O psicanalista Contardo Calligaris, no livro Cartas a um Jovem Terapeuta, lista os traços de caráter que procuraria em alguém disposto a seguir a profissão: "um gosto pronunciado pela palavra e um carinho espontâneo pelas pessoas", "uma extrema curiosidade pela variedade da experiência humana com o mínimo possível de preconceito" e "uma boa dose de sofrimento psíquico".

Jamal Khan, o narrador psicanalista do novo romance de Hanif Kureishi, Tenho Algo a Te Dizer, preenche todos os requisitos. Todo mundo quer contar a ele seus sonhos e problemas. Essa parece uma situação típica para um psicoterapeuta: com frequência, é tachado de louco, em outros casos, é tratado como se tivesse a obrigação de ouvir as intimidades de quem quer que seja. Uma anedota no livro chega a comparar profissionais do ramo a prostitutas.

Então Khan ouve. Divorciado, mas ainda ligado à ex-mulher, tem um filho adolescente que adora a cultura hip-hop, a ponto de chamar a mãe de "cadela" e o pai de "velho escroto". A mãe fica horrorizada, mas o pai se diverte. Acha que faz parte do amadurecimento – foi uma forma que o garoto encontrou de romper o vínculo materno.

Vivendo a meia-idade, Khan tem uma questão gigantesca com o desejo – de prazer, basicamente, com o sexual em primeiro lugar. Perdido por ter terminado o casamento e sentindo saudades da convivência com o filho, ele tenta compensar o mal-estar com festas de gente famosa (afinal, ele é o psicanalista das celebridades), orgias e drogas.

-=-=-=-=-

Questão breve 1:
No trecho sobre o romance de Hanif Kureishi, de que o filho adolescente de Jamal Khan chama o pai?
Questão breve 2:
Estenda o trecho sobre o romance de Hanif Kureishi, continuando a partir da última frase apresentada.

Dados de localização de palavras e elementos:
-=-=-=-=-

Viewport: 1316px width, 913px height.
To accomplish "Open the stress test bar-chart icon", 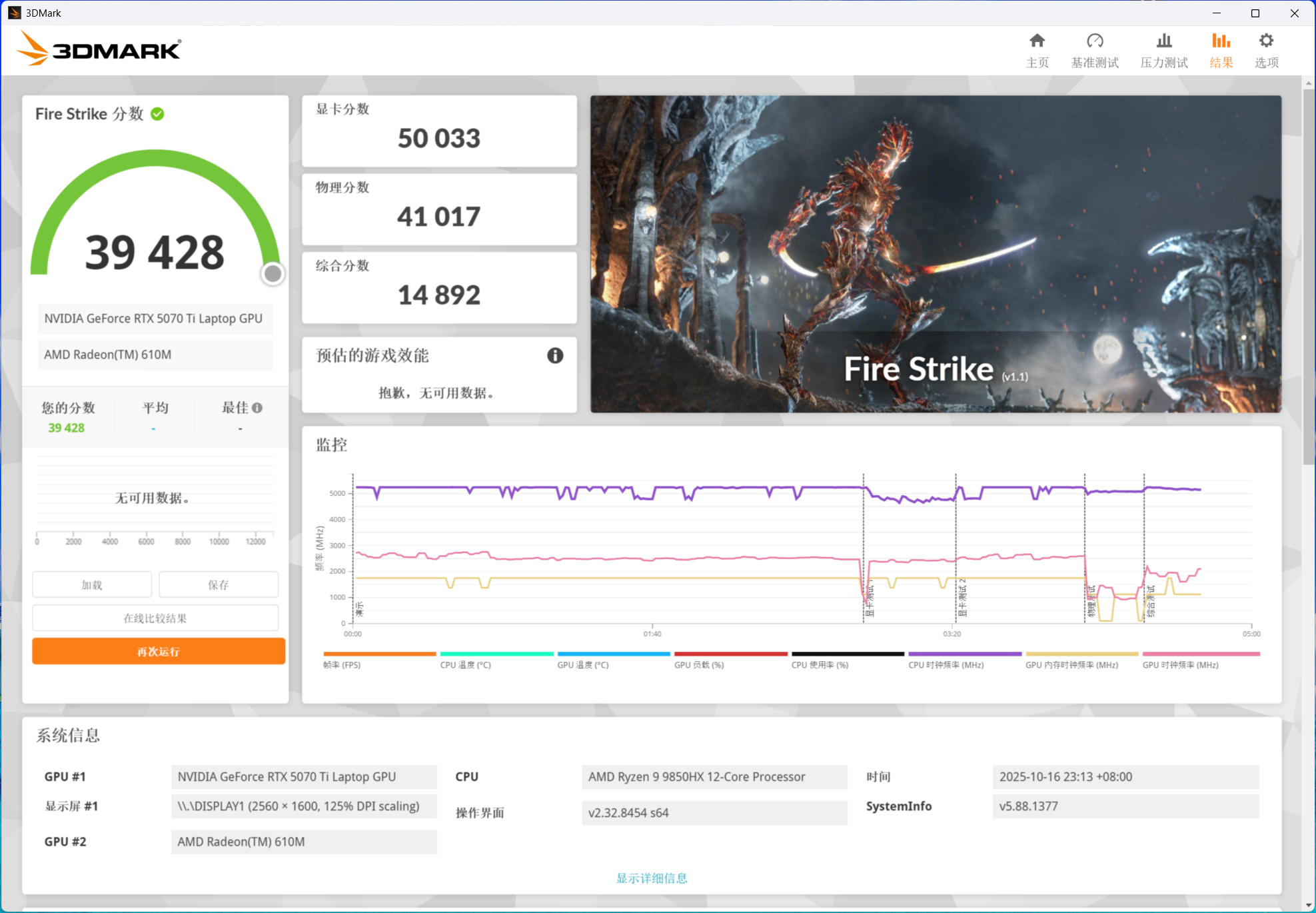I will click(x=1163, y=41).
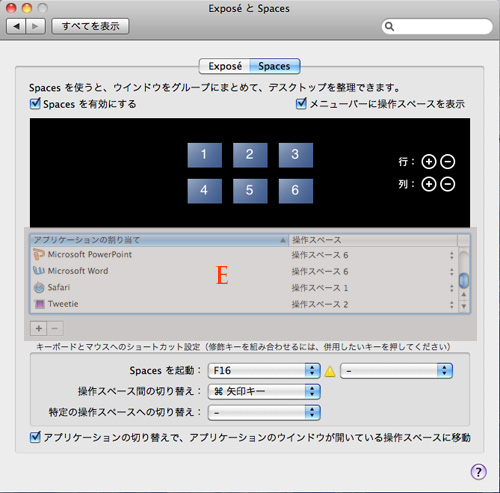Add a column with the 列 plus icon
The width and height of the screenshot is (500, 493).
pos(429,184)
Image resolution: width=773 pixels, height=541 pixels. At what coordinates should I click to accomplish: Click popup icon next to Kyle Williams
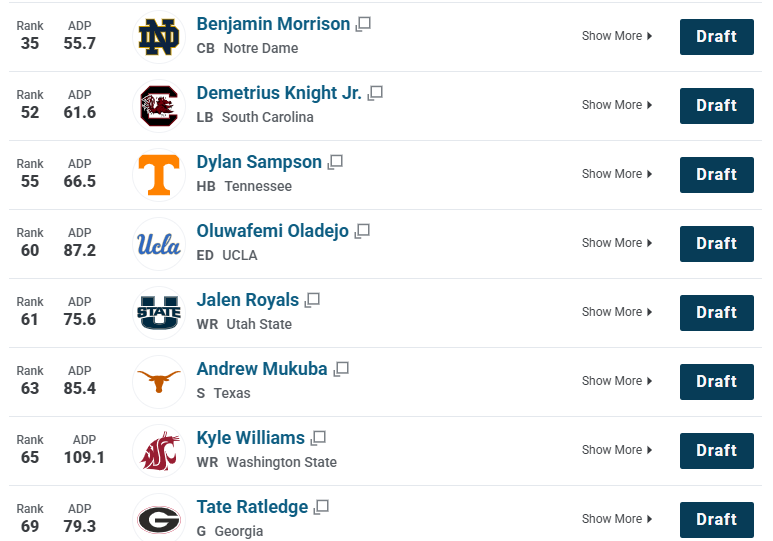(318, 438)
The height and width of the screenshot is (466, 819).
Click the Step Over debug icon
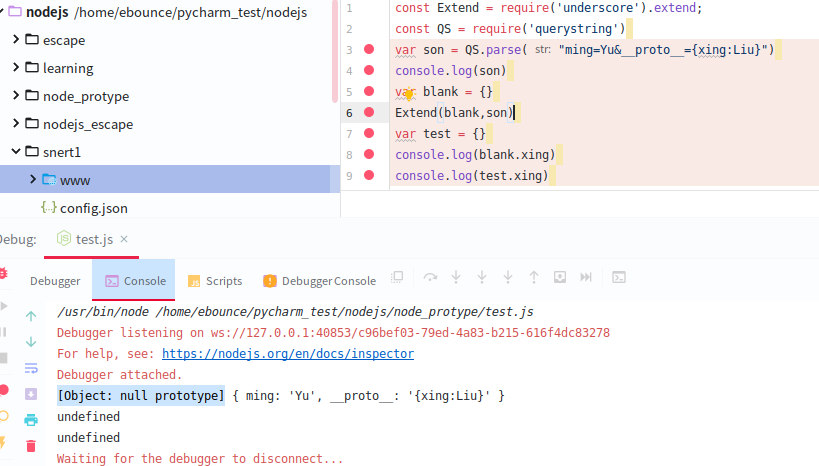(431, 278)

-=-=-=-=-

Resultado 1:
Ele chama o pai de "velho escroto".

Resultado 2:
Em uma mesma noite, ele ingere Viagra, cocaína, ecstasy, anti-depressivo e vodca como se fossem docinhos miúdos e refrigerante. Essas são as partes mais entediantes de Tenho Algo a Te Dizer. Fã de O Mal-estar da Civilização, de Freud, Khan tem uma desenvoltura incrível para lidar com situações bizarras. Ele é levado pela irmã e o amigo para uma orgia em que encontra a ex-mulher fazendo coisas impublicáveis com dois homens. Ele entra na história sem se revelar (os integrantes da orgia usam máscaras e fantasias), tira uma casquinha e vai embora.

À medida que a narrativa avança, Khan revela que uma culpa o atormenta. Talvez seja esse algo que ele tem a dizer. Uma informação que remete à juventude no King’s College, em Londres, quando estava apaixonado por Ajita, uma garota paquistanesa, filha de um industrial rico.

Assim como em outros trabalhos de Kureishi, questões de raça, política e sexualidade aparecem no novo romance, pipocado por referências ao futebol inglês. A diferença, aqui, é que o seu protagonista envelheceu – questão que parece incomodar uma geração inteira de escritores, de Paul Auster a John Updike, de J.M. Coetzee a Philip Roth. Difícil dizer qual deles está envelhecendo pior.

Jamal Khan não é exatamente simpático – como a irmã dele observa, ele age como se fosse superior à maioria das pessoas com que convive, é arrogante e, às vezes, ridículo. Trata-se de um homem com três décadas de análise nas costas e mais de 50 anos de idade que não hesita em ganhar favores sexuais da filha de seu melhor amigo. Ela queria conversar, ele aceita sair de casa debaixo de um temporal e acaba molhando o seu par de Adidas. Então ele acha que a menina deve compensar o inconveniente. Neste ponto, a relação dele com os tênis é muito mais séria que a com o amigo.

Contra as previsões, a convivência de 500 páginas com Khan acaba sendo um bom entretenimento. O que prova o talento de Kureishi como narrador.

Já a relação com o livro acaba na última página sem deixar marcas. Descobre-se que o "algo" não é tão impressionante. Uma situação que deveria causar surpresa é previsível. Sobram as digressões do psicanalista sobre o seu mundo.

Depois de exorcizar a sua separação em Intimidade e a morte do pai, a maior influência da sua vida, em No Colo do Pai, a impressão é que Kureishi não tem muito mais a dizer.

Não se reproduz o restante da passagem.